Maj calls from the other room, “Mother! You left too soon! I am still in need of assistance!”
“What? I thought you finished your homework.”
“There is stapling to be done, and the stapler is causing trouble.”
“Maj, I am not going to come in there and demonstrate how the stapler works. Figure it out.”
“Mother, one of these days my husband is going to ask me . . . Maj, why don’t you know how to use a stapler? . . . and I am going to have to tell him of your laziness.”
“I am not at all sure that stapling is going to be the biggest issue in your future marriage, Maj.”
“What did you say, Mother?”
There is silence for a minute, and then Maj yells, “I got it! I figured it out!”
“Your marriage is saved!”
“Whatever, Mother. OK, so I just need to staple this paper, and then I am all set.”
Ka-chunk, ka-chunk, ka-chunk, ka-chunk.
And then I hear, “Uh oh.”
“What do you mean . . . Uh oh?”
“I am sure I can fix this without your assistance, Mother. I just didn’t all the way think this through. Remember the rowing thing? Like that, only with staples. No big deal. Go about your business, Mother. No need to be concerned.”
The rowing thing . . .
A couple of years ago, during our home-schooling life, I signed the girls up for this awesome boating class. It was a five-day class. Each morning, they would participate in a lecture/science-lab on all things lake and boatish. And then every afternoon, the kids either did nature hikes or got to go out on the adjoining lake in boats.
On one of these days, they got to go out in a dragon boat.
A dragon boat is like a huge fancy row boat, in case you didn’t know.
The instructor had all the kids line up on the dock in two long rows. He told them to imagine that they were in the long boat, and that they needed to learn to work together to row as a team. If they didn’t work together, the boat wouldn’t move across the lake.
The kids all nodded seriously.
He handed them each a large wooden oar.
Yelled out instructions.
And then all the kids started rowing together in the air.
In their invisible boat.
An issue was immediately apparent.
The instructor yelled for everyone to bring their paddles to a resting position.
The instructor stood at the bow of the invisible boat formed by the two rows of earnest children and their oars. He stared down the middle of the boat at the problem, “So we can see there is a problem, yes?”
The children all agreed there was a problem.
The instructor smiled, “OK, now that we are all on the same page?
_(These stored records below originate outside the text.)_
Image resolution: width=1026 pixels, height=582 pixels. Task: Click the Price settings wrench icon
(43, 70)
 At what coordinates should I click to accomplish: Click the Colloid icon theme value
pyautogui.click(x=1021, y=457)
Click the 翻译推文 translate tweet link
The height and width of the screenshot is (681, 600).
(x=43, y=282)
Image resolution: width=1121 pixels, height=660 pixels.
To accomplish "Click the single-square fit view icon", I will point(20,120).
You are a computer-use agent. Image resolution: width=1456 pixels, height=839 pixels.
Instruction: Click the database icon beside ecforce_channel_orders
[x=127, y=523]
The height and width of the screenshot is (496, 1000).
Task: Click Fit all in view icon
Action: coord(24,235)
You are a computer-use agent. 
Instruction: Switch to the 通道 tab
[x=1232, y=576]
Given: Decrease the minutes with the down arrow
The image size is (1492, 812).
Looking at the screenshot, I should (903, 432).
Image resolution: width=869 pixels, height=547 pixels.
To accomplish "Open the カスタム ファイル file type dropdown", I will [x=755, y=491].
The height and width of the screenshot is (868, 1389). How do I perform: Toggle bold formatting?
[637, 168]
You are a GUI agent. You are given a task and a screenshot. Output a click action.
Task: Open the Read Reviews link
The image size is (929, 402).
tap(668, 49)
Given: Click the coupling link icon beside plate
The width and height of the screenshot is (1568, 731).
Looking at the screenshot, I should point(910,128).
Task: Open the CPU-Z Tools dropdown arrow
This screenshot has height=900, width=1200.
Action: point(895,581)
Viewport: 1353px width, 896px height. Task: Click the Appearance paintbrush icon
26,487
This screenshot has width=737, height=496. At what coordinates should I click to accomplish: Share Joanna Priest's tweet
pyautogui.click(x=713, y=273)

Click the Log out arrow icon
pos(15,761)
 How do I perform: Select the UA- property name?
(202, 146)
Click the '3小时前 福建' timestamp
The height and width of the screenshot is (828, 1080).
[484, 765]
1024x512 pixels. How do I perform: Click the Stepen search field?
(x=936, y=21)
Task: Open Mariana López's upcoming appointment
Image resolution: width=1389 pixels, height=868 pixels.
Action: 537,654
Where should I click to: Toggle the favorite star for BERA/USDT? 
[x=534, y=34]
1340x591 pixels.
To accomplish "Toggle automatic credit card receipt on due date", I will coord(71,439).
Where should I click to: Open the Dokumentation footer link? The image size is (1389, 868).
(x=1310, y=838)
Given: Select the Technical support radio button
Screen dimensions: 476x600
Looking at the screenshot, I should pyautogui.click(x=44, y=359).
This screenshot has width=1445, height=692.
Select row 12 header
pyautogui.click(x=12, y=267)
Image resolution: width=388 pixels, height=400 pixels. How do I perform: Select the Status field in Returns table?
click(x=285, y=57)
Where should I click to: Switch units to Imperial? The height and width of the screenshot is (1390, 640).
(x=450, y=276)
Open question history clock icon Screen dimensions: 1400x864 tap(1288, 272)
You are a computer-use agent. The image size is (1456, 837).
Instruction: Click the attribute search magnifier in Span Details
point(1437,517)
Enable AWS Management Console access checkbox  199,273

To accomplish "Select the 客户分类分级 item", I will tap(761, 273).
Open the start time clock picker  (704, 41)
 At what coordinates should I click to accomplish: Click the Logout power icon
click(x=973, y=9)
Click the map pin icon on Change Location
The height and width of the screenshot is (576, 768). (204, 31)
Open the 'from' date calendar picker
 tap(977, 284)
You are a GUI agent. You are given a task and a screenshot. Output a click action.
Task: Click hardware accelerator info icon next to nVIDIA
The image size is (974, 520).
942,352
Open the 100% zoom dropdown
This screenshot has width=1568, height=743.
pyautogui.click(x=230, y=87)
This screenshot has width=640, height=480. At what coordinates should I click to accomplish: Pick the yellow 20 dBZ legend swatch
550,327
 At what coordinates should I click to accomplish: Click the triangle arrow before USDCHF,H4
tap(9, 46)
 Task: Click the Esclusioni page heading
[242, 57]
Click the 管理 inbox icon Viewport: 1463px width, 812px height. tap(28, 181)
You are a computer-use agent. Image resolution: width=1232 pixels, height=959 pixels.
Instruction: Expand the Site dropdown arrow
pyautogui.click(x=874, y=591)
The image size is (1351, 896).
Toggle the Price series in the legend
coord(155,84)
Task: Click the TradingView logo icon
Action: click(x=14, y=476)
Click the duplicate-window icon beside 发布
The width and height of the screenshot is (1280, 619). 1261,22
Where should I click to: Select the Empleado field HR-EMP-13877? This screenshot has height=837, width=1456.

Let’s try again.”
The kids all started rowing together in the air.
In their invisible boat.
The same obvious issue was immediately apparent.
The instructor yelled for everyone to bring their oars to a resting position.
The instructor walked over and stood next to Maj, “So I wonder if you might tell me what I am going to point out to you, young lady?”
Maj was stumped and shrugged her shoulders helplessly.
He knelt beside her and gestured with his hands, “So if all of you guys are pretending to row a boat and you all need to work together . . . imagine the boat. Do you see it?”
“Do you see the problem?”
Maj stared at the outlines of the invisible boat for a few seconds, stared at all the other kids and their oars, “Oh!”
The instructor laughed kindly, “OK, so what’s the problem?”
Maj giggled and shifted her oar to the other side of her body, “I am rowing inside the boat instead of in the water.”
In the present day, I walk into the dining room to see Maj staring sadly at her homework.
“So what’s up, babe? It looks nice and stapled . . . all four corners.”
Maj looks up at me worriedly, “Yes, it looks just fine until you try to pick it up.”
Sigh, “So you mean you . . .”
“Stapled it to the table, yes.”
I get a pair of small pliers and carefully pull the four staples out of our lovely wooden table.
Maj is apologetic, “I don’t always see what is going to happen next, Mother.”
I kiss her on the head, “No big deal, babe. But when your future husband gets all cranky about how you are bonking the bottom of the boat with your oar and how water is coming in through the staple holes?”
Maj giggles, “I know, I know. Tell him I came this way.”